Start of SUPPLIED ENTRIES

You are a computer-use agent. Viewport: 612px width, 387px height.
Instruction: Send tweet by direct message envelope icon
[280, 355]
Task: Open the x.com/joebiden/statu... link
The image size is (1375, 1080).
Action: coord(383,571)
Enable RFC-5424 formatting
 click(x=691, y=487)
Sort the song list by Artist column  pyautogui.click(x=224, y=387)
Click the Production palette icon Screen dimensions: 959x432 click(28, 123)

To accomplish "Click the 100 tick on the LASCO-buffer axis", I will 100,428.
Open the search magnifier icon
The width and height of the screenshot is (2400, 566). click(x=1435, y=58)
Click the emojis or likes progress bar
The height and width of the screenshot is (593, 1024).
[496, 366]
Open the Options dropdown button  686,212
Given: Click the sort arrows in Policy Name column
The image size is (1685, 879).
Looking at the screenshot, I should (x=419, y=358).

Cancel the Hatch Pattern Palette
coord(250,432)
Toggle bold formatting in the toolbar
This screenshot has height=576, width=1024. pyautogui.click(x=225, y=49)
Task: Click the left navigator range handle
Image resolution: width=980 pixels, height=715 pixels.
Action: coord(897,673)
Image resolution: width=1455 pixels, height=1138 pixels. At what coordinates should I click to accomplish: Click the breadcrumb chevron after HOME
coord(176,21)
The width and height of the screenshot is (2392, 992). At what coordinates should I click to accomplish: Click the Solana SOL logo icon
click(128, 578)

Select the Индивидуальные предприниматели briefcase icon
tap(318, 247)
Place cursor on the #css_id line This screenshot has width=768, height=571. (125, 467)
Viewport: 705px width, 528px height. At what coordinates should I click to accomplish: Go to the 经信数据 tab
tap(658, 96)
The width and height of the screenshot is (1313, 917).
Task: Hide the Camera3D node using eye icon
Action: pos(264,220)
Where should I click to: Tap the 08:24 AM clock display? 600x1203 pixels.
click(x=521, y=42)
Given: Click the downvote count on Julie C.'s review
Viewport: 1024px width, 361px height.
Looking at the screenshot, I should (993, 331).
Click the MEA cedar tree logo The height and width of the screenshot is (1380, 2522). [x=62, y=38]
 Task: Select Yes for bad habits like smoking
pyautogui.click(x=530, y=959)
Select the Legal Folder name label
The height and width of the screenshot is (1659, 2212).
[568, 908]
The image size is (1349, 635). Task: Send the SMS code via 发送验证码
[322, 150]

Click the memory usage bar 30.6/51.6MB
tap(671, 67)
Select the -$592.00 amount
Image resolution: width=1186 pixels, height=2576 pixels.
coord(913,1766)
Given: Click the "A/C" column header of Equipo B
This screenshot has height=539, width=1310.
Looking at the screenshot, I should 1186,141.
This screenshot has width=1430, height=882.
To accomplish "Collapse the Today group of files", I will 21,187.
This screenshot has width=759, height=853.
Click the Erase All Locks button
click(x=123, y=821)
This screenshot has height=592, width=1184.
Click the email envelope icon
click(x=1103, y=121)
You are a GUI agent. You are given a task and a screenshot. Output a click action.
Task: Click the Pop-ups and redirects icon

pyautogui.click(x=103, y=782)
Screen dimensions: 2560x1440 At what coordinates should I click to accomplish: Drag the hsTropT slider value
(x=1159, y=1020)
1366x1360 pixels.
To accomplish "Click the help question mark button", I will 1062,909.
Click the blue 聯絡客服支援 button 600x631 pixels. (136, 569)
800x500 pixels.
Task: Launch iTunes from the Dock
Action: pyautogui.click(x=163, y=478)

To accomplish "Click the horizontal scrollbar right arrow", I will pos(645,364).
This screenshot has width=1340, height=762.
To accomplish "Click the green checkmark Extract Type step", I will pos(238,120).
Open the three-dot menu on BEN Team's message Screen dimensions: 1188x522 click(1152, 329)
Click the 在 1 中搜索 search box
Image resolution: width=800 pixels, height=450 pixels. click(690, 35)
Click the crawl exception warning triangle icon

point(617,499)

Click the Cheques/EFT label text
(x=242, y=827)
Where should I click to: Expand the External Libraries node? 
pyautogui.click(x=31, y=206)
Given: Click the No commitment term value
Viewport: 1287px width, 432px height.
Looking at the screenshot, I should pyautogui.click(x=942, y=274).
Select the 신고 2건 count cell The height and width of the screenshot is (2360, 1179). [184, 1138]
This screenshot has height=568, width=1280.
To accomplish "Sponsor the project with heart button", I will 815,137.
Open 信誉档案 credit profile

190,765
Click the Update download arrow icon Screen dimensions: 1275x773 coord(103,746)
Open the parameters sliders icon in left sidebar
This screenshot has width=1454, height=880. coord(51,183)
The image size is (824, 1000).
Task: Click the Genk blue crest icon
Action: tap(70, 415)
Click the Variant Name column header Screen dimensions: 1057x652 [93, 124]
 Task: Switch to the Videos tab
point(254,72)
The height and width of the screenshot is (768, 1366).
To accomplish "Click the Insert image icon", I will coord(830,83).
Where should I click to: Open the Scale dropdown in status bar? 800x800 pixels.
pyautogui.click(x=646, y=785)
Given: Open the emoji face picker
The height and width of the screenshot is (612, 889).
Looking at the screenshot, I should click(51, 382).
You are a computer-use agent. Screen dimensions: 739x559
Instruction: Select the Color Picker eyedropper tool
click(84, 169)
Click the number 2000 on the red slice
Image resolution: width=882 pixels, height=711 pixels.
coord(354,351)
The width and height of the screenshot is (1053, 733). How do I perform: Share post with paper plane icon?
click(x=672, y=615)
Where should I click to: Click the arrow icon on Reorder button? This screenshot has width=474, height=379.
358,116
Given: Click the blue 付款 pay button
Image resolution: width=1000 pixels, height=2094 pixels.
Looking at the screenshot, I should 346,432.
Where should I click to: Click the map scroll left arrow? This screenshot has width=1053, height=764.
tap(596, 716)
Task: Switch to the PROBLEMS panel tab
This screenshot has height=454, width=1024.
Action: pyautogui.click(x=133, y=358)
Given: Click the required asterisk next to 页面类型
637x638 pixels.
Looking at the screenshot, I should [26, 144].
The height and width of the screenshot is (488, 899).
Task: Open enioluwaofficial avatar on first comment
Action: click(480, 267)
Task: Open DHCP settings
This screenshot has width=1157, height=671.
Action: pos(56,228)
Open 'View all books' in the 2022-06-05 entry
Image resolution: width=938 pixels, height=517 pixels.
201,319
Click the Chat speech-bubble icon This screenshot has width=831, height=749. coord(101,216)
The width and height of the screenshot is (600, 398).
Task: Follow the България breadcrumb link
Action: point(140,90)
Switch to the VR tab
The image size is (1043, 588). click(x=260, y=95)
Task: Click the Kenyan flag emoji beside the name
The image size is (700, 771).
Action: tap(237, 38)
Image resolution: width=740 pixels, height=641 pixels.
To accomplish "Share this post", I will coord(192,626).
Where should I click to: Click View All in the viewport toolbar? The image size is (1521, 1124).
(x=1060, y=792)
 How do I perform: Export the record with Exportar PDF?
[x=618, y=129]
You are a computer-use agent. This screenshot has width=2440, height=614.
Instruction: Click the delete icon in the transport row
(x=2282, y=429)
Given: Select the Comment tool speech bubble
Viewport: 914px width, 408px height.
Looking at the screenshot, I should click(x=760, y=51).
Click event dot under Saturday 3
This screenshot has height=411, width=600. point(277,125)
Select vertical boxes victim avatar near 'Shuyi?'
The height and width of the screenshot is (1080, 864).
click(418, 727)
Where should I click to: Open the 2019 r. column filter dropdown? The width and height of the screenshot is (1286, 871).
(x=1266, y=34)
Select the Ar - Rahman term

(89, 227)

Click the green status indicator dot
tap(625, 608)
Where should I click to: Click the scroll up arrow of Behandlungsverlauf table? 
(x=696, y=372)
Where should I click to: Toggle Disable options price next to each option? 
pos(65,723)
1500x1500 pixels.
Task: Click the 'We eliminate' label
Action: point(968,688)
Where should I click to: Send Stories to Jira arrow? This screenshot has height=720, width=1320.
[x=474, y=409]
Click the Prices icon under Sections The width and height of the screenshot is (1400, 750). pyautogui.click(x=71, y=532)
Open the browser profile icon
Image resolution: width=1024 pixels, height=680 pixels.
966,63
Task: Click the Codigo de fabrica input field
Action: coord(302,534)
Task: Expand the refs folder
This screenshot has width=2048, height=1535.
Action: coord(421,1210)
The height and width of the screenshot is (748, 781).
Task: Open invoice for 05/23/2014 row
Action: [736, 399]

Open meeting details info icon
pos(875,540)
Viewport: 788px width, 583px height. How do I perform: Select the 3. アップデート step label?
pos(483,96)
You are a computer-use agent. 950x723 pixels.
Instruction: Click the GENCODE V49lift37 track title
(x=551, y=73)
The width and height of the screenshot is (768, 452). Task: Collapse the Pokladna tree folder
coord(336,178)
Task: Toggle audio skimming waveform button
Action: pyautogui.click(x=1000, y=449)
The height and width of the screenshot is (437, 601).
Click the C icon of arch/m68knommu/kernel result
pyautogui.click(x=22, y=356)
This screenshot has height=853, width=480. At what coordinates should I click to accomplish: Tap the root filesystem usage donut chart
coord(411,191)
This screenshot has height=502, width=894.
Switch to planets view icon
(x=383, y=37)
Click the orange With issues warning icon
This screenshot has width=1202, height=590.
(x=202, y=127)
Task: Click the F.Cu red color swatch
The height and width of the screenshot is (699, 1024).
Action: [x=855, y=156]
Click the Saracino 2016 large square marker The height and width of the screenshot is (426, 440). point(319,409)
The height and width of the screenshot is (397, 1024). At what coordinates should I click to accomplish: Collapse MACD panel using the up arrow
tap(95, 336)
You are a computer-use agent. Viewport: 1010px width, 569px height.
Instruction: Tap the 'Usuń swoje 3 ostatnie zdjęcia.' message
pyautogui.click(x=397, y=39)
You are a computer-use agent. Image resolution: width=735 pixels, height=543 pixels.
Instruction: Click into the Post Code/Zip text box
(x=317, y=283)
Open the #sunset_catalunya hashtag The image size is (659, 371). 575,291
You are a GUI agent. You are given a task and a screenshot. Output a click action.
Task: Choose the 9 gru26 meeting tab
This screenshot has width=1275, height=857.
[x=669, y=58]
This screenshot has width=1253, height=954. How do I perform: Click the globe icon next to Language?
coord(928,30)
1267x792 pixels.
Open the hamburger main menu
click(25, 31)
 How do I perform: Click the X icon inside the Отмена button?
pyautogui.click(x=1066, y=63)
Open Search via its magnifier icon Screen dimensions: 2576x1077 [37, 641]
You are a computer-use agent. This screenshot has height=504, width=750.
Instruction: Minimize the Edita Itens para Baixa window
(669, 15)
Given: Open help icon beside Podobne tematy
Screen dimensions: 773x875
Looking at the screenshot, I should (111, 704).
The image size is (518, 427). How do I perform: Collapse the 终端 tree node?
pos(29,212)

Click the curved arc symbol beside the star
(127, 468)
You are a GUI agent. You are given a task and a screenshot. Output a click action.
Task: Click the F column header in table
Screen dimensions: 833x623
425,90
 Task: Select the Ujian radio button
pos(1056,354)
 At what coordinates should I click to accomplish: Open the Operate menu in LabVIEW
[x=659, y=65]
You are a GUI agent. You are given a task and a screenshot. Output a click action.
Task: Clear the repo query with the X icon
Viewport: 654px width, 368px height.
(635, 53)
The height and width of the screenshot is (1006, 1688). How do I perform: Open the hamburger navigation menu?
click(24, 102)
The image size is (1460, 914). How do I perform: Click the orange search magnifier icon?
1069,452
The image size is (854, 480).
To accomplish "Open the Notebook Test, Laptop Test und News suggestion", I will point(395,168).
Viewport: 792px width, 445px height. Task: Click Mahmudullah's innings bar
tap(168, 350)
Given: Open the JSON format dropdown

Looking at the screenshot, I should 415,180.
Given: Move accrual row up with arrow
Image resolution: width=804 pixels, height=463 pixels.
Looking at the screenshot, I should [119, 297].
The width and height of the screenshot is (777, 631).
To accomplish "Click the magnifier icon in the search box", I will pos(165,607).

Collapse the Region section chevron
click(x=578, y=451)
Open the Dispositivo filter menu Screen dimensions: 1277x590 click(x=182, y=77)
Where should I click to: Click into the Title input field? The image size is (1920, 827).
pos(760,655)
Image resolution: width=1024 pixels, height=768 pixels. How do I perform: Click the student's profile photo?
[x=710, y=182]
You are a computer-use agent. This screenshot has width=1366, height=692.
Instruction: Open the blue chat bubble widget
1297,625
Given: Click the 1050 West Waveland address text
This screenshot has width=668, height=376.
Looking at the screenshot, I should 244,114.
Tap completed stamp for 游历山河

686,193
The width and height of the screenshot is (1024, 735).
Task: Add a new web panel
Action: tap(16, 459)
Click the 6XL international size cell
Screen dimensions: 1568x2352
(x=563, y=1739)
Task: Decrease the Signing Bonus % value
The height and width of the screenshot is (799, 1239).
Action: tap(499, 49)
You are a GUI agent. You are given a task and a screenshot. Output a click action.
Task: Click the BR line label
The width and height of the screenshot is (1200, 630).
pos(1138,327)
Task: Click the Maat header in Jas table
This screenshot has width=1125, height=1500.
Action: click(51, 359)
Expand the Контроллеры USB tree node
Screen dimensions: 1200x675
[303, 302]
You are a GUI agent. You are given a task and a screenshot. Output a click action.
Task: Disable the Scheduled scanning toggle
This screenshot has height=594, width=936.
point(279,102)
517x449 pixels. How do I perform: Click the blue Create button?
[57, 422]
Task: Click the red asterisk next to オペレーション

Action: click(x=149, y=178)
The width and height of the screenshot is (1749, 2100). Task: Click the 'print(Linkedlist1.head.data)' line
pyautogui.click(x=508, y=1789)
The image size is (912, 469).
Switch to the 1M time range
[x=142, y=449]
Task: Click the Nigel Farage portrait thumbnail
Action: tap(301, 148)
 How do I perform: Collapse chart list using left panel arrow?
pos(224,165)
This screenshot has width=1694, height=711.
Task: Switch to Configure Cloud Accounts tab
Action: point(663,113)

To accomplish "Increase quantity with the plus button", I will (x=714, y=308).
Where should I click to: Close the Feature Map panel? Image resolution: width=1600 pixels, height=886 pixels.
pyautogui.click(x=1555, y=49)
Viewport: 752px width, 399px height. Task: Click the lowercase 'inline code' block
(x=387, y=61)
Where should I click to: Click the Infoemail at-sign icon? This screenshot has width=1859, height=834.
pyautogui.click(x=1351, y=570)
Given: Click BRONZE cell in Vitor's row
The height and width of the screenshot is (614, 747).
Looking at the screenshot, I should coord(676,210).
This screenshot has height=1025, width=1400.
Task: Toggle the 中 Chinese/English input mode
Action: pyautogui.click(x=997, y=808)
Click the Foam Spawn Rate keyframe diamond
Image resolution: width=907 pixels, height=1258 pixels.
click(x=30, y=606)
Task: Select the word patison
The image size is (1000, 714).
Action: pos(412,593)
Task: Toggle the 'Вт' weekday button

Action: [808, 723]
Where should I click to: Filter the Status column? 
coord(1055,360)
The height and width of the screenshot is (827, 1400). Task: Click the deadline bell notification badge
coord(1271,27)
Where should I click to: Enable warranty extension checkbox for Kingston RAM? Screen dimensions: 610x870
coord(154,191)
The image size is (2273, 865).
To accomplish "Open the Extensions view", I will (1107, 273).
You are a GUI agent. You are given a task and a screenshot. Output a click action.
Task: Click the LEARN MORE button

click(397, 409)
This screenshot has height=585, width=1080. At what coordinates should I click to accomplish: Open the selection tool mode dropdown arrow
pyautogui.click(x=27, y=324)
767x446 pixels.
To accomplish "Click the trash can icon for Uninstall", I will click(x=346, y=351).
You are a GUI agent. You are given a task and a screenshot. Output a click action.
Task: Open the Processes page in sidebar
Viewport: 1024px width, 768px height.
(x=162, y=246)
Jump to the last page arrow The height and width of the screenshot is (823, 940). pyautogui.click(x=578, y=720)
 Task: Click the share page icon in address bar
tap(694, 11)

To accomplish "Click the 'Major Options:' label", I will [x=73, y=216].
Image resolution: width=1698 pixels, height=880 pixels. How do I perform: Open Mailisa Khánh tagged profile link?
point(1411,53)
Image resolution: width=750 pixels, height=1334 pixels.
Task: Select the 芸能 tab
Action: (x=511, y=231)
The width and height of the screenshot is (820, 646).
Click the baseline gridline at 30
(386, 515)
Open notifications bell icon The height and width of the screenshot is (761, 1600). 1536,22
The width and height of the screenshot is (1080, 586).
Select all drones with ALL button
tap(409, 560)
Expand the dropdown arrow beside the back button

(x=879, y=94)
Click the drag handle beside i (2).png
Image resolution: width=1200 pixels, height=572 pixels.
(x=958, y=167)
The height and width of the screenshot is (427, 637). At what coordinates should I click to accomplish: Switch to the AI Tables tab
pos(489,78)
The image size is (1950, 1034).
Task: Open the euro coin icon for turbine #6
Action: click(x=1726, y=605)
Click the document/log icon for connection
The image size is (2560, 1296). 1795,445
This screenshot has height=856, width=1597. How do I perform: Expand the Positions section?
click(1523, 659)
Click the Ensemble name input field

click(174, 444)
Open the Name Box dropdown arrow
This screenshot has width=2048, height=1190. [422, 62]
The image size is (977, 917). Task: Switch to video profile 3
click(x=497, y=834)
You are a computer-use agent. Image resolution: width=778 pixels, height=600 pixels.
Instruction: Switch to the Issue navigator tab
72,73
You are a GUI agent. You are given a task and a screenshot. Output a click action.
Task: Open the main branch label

End of SUPPLIED ENTRIES

INSTRUCTIONS TO FOLLOW — From the opening line of the data above through the line holding "Given: Click the downvote", give every line again exactly as it stands.

EXERCISE RESULT —
You are a computer-use agent. Viewport: 612px width, 387px height.
Instruction: Send tweet by direct message envelope icon
[280, 355]
Task: Open the x.com/joebiden/statu... link
The image size is (1375, 1080).
Action: coord(383,571)
Enable RFC-5424 formatting
 click(x=691, y=487)
Sort the song list by Artist column  pyautogui.click(x=224, y=387)
Click the Production palette icon Screen dimensions: 959x432 click(28, 123)

To accomplish "Click the 100 tick on the LASCO-buffer axis", I will 100,428.
Open the search magnifier icon
The width and height of the screenshot is (2400, 566). click(x=1435, y=58)
Click the emojis or likes progress bar
The height and width of the screenshot is (593, 1024).
[496, 366]
Open the Options dropdown button  686,212
Given: Click the sort arrows in Policy Name column
The image size is (1685, 879).
Looking at the screenshot, I should (x=419, y=358).

Cancel the Hatch Pattern Palette
coord(250,432)
Toggle bold formatting in the toolbar
This screenshot has height=576, width=1024. pyautogui.click(x=225, y=49)
Task: Click the left navigator range handle
Image resolution: width=980 pixels, height=715 pixels.
Action: coord(897,673)
Image resolution: width=1455 pixels, height=1138 pixels. At what coordinates should I click to accomplish: Click the breadcrumb chevron after HOME
coord(176,21)
The width and height of the screenshot is (2392, 992). At what coordinates should I click to accomplish: Click the Solana SOL logo icon
click(128, 578)

Select the Индивидуальные предприниматели briefcase icon
tap(318, 247)
Place cursor on the #css_id line This screenshot has width=768, height=571. (125, 467)
Viewport: 705px width, 528px height. At what coordinates should I click to accomplish: Go to the 经信数据 tab
tap(658, 96)
The width and height of the screenshot is (1313, 917).
Task: Hide the Camera3D node using eye icon
Action: pos(264,220)
Where should I click to: Tap the 08:24 AM clock display? 600x1203 pixels.
click(x=521, y=42)
Given: Click the downvote count on Julie C.'s review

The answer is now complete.